▶ [YOUR OBJECTIVE]
Each line from the one holding "You are a computer-use agent." to the last line below must be restated word for word, and no picture may be included.

Stored entries
****************************************

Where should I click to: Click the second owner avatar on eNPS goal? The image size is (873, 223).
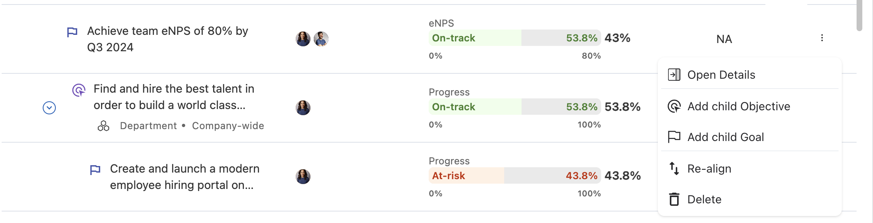click(x=321, y=39)

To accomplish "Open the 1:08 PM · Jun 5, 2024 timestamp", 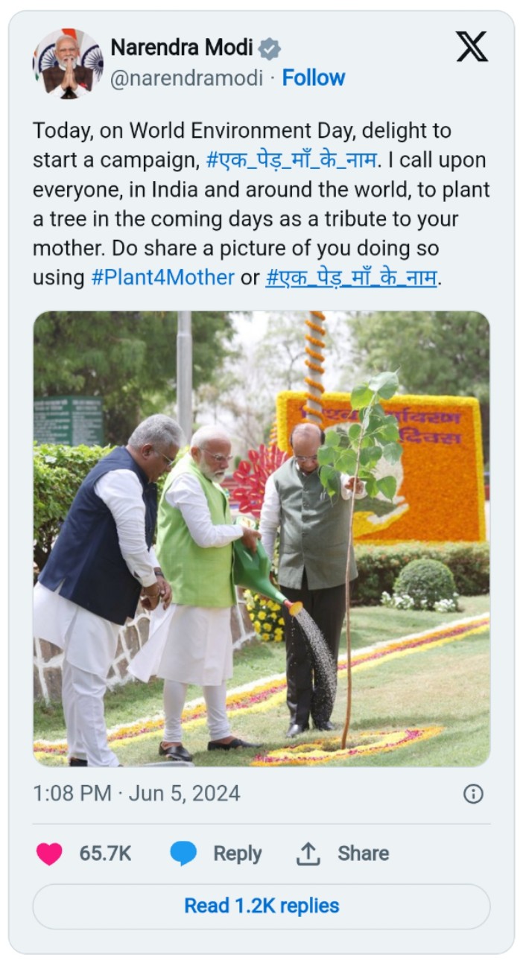I will (x=136, y=793).
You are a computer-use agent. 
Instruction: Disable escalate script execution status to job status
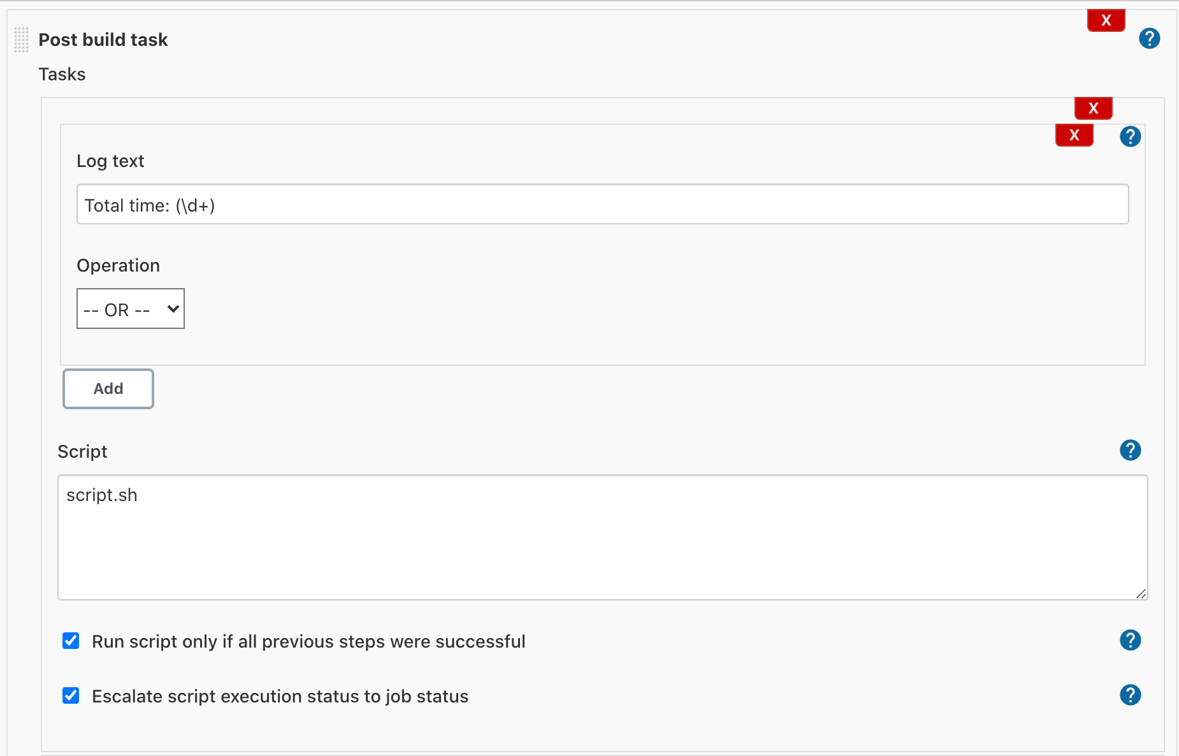(70, 695)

****************************************

▶ [OUTPUT BELOW]
You are a computer-use agent. 
Instruction: Disable escalate script execution status to job status
(70, 695)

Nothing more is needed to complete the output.